TAMPA — The little electric cart zips up to the curb of the Channelside entertainment complex.
Three clubgoers run up, and ask the driver: "Can you take us to the Embassy Suites?"
"Next stop, Embassy Suites," he replies as they climb in.
A breezy few blocks later, the three step out and hand over no fare, just a $5 tip. Downtown boosters say the free rides are a welcome addition, helping turn the neighborhood into a place to live, work and play without needing a car for short trips.
"It improves the experience of downtown," said Christine Burdick, president of the Tampa Downtown Partnership.
But cabdrivers have grown irritated, saying the "neighborhood electric vehicles" are taking away business.
"The only big thing I have is the unfairness of how they operate.
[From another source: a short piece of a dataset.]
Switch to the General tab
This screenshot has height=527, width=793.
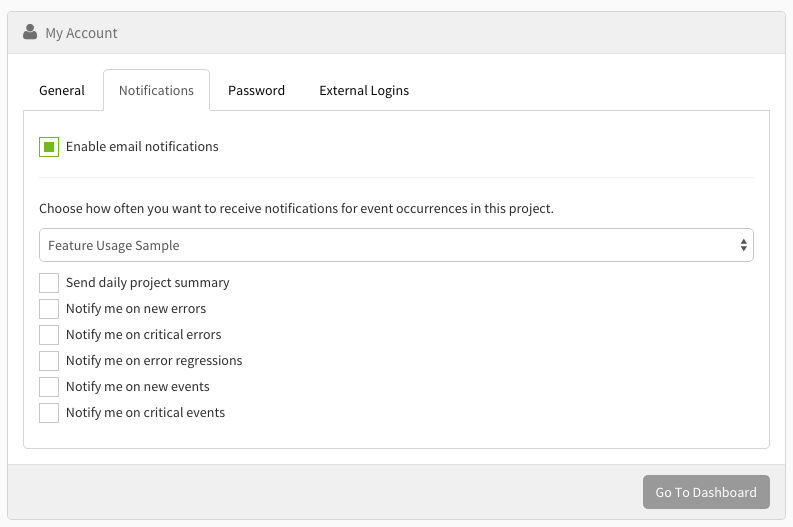click(62, 90)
If an Americab is sitting first out at the Marriott and all of a sudden one of these cars whips in front of him to take that fare, it isn't right," said Lou Minardi, owner of Yellow Cab. "My drivers get a little bit frustrated."
Some cabbies don't like short trips, so the vehicles — operated by companies called Hop Tampa, Green-Go, Mulligan Shuttle and Joy Ride — are no problem in a confined area.
But Minardi said the cars are venturing outside downtown to South Howard Avenue and as far away as International Plaza.
"They're starting to stretch out all over the place," he said.
The cabdrivers have asked Hillsborough County's Public Transportation Commission, which oversees cabs, limousines, towing companies and some ambulances, to step in and regulate the cars.
They say safety is a concern. The transportation commission regulates vehicle inspections and insurance, and driver background checks.
But cabdrivers also have talked about controlling the competition through permitting.
"I think the cabdrivers want them eliminated, not regulated," said Kevin White, a Hillsborough County commissioner who also serves as chairman of the transportation commission.
The problem: Hillsborough's commission regulates only vehicles for hire. The electric shuttles operate on tips only.
Todd Persico, owner of Hop Tampa, said when he started his business about a year ago, he approached the Public Transportation Commission about safety regulations and permits. He hoped to charge riders $3 for a short lift — a business model used by O-Carts in downtown Orlando since 2007.
But Persico said he was told it would be hard to get permits because they're tightly controlled.
"That's when I decided to operate it free of charge, and that kept me out of the regulations," he said. "Would I rather be able to charge $3 for a short run? Yes."
Persico said on a busy weekend night, he gets as many as 400 calls. He makes his money by selling ads on the cars to such business such as the Hyatt Regency downtown, Pizza Pazza on Harbour Island, and MacDinton's on South Howard Avenue.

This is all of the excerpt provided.